How many lines in the listing below hold the word "each"? Answer with the number only.

Source material ->
- Opening Delimiter -
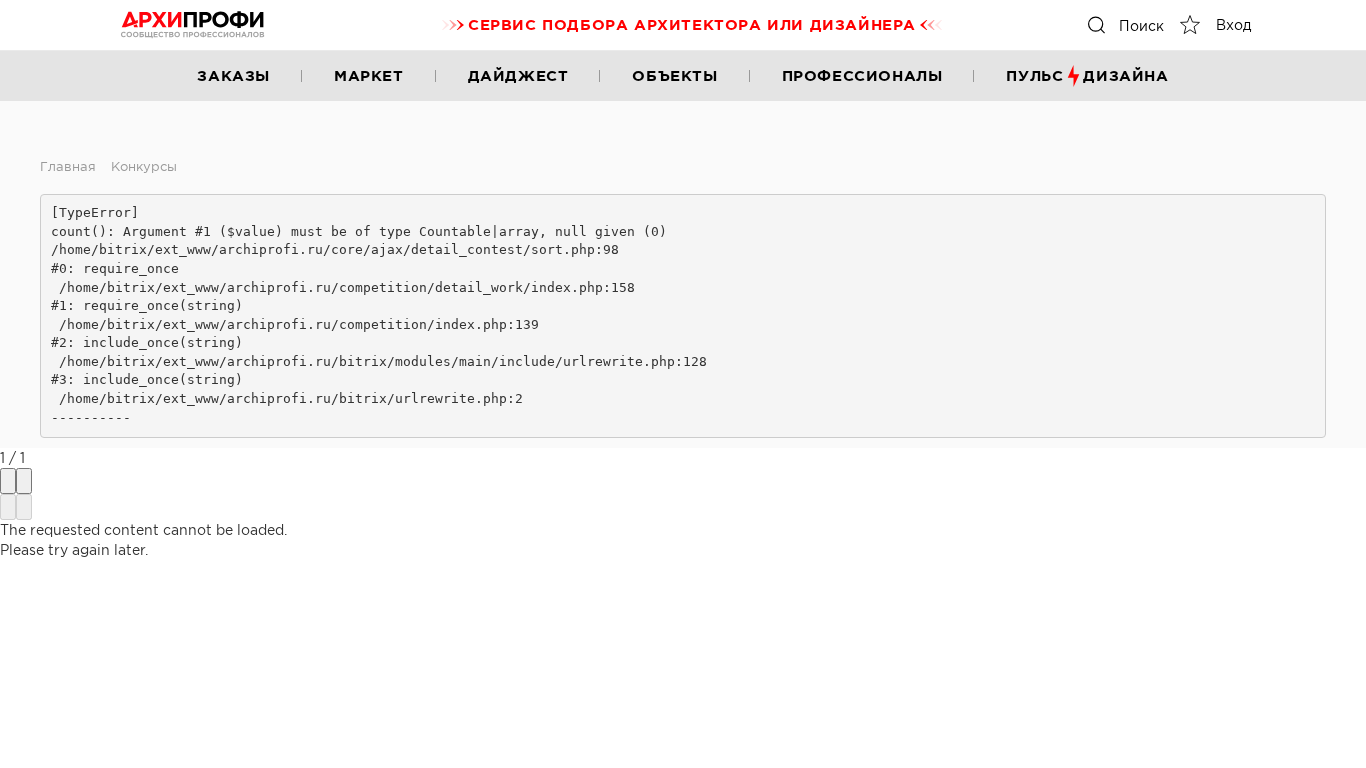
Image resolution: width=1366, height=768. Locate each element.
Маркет (369, 75)
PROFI (193, 25)
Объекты (674, 75)
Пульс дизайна (1087, 75)
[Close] (24, 481)
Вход (1233, 25)
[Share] (8, 481)
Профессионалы (862, 75)
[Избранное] (1190, 25)
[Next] (24, 507)
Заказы (233, 75)
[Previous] (8, 507)
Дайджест (518, 75)
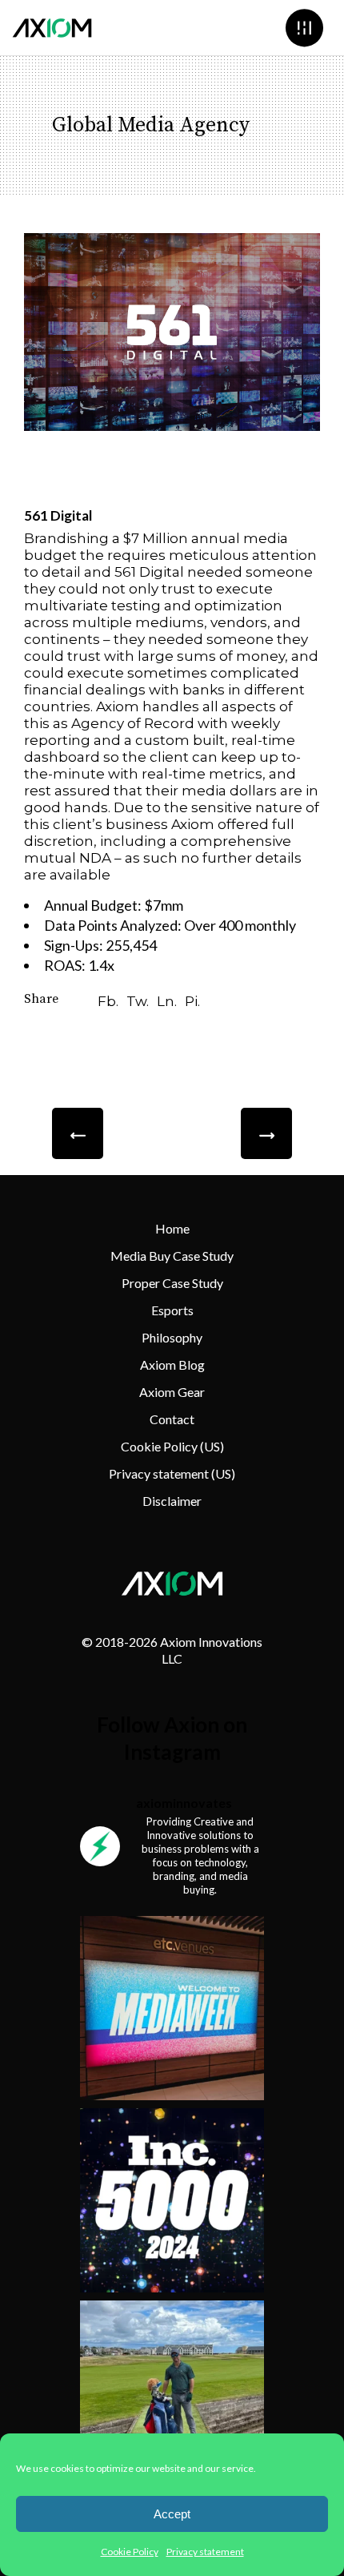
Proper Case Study (172, 1282)
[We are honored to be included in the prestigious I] (172, 2200)
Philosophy (172, 1337)
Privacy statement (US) (172, 1473)
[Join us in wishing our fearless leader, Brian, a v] (172, 2392)
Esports (172, 1310)
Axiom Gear (172, 1391)
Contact (172, 1419)
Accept (172, 2514)
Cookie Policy (129, 2552)
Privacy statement (205, 2552)
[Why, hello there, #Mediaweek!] (172, 2008)
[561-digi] (172, 332)
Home (172, 1228)
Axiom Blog (172, 1364)
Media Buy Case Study (172, 1255)
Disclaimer (172, 1500)
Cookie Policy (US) (172, 1446)
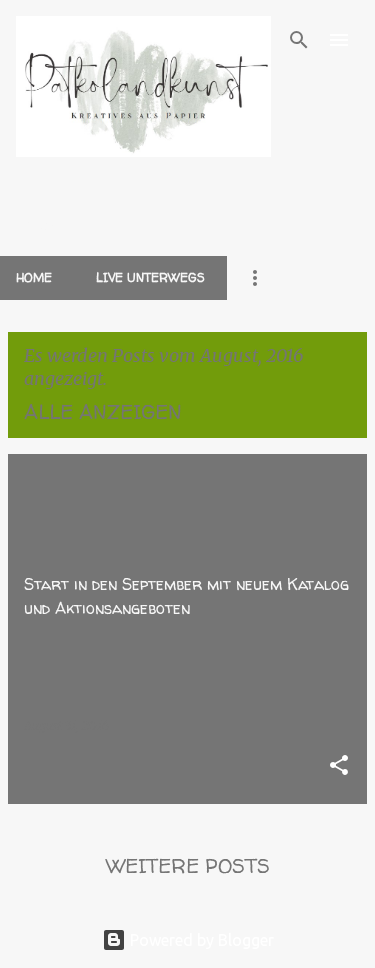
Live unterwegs (150, 277)
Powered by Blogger (200, 940)
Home (34, 277)
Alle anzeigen (103, 411)
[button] (339, 766)
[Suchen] (299, 40)
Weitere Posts (188, 865)
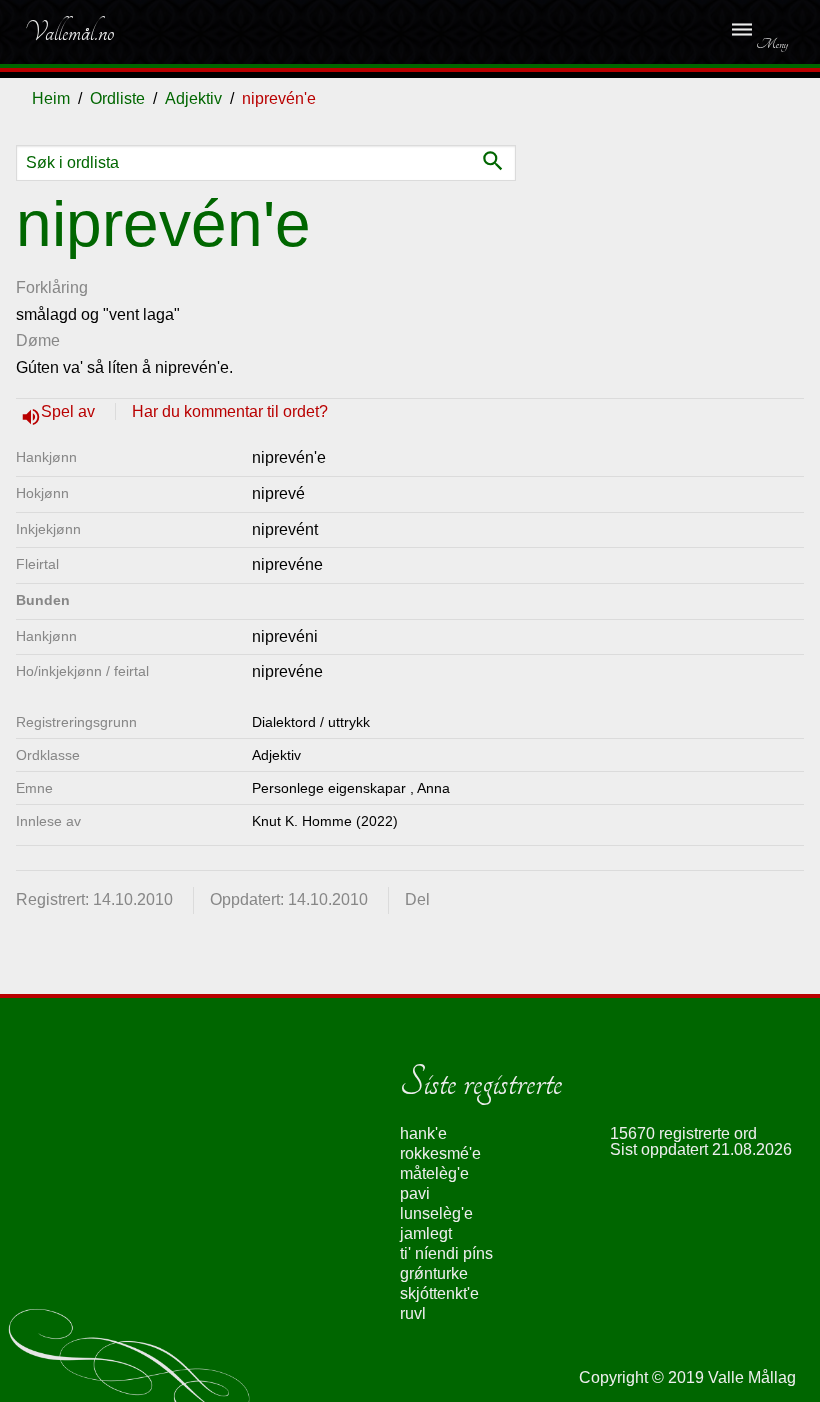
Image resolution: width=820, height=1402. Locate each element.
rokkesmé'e (440, 1153)
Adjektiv (193, 98)
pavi (415, 1193)
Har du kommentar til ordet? (230, 411)
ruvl (413, 1313)
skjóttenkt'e (439, 1293)
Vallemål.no (69, 32)
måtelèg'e (434, 1173)
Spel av (70, 411)
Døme (38, 340)
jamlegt (426, 1233)
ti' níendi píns (446, 1253)
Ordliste (117, 98)
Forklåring (52, 287)
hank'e (423, 1133)
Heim (51, 98)
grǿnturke (434, 1273)
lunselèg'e (436, 1213)
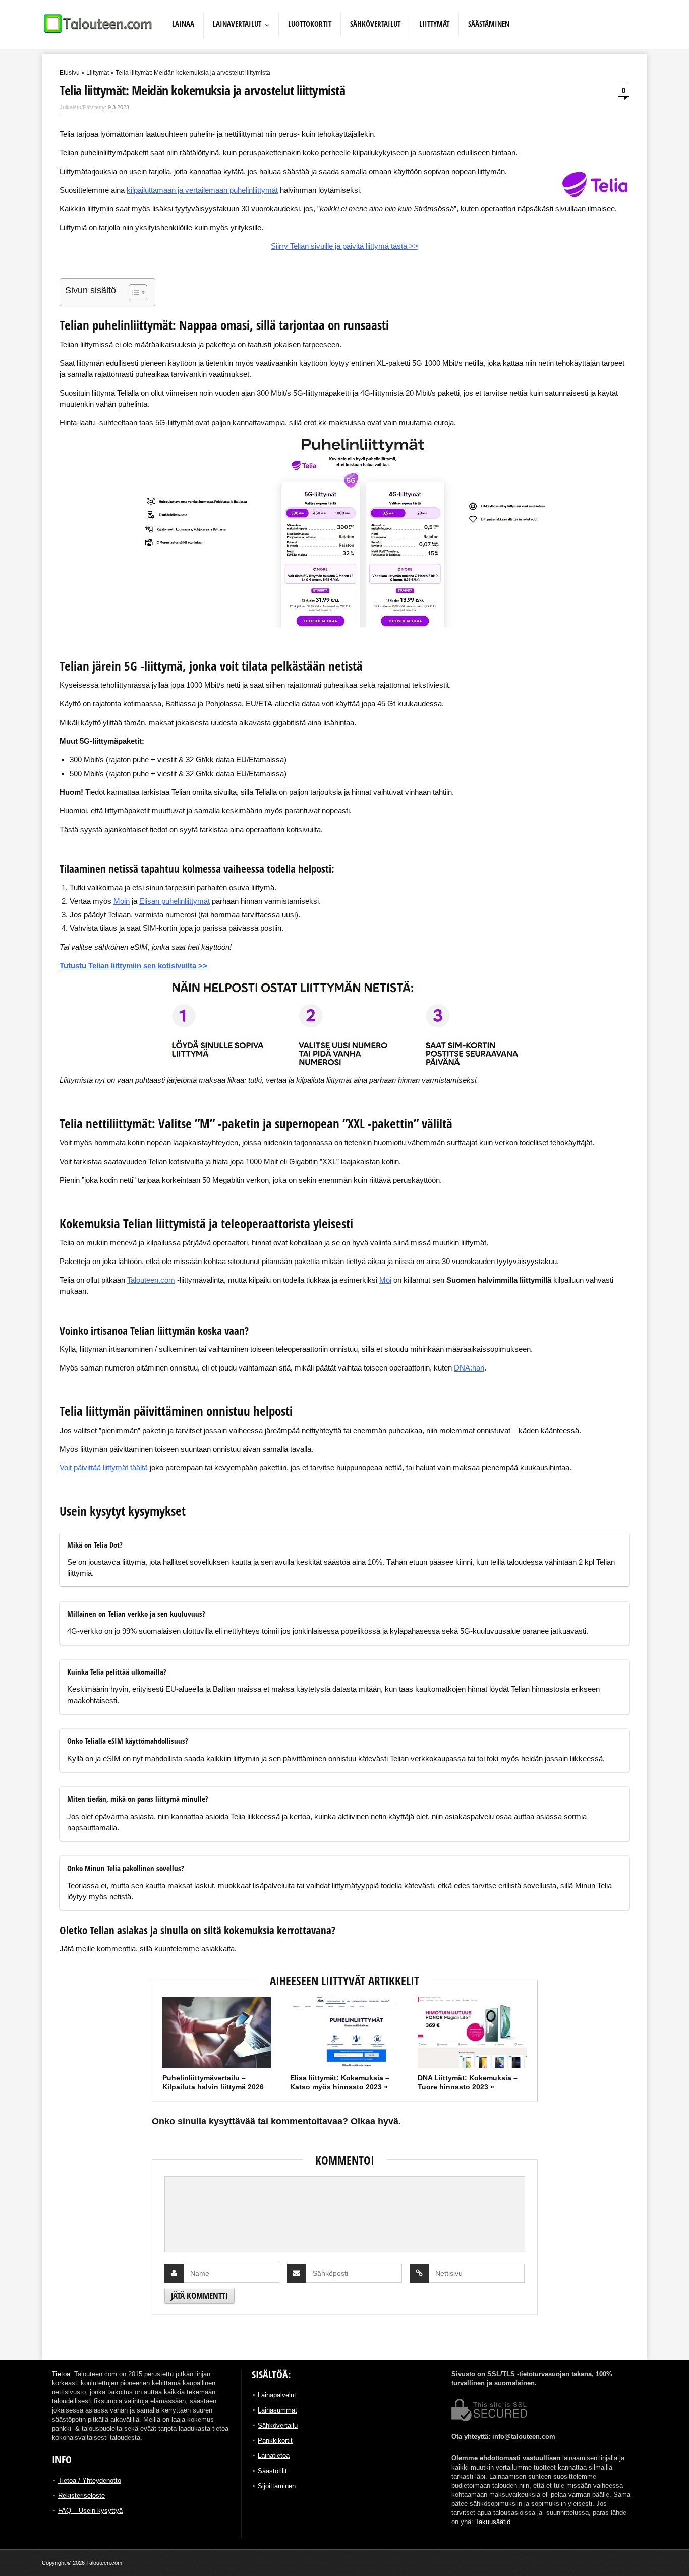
- Closing Delimiter -
Exercise answer -> 2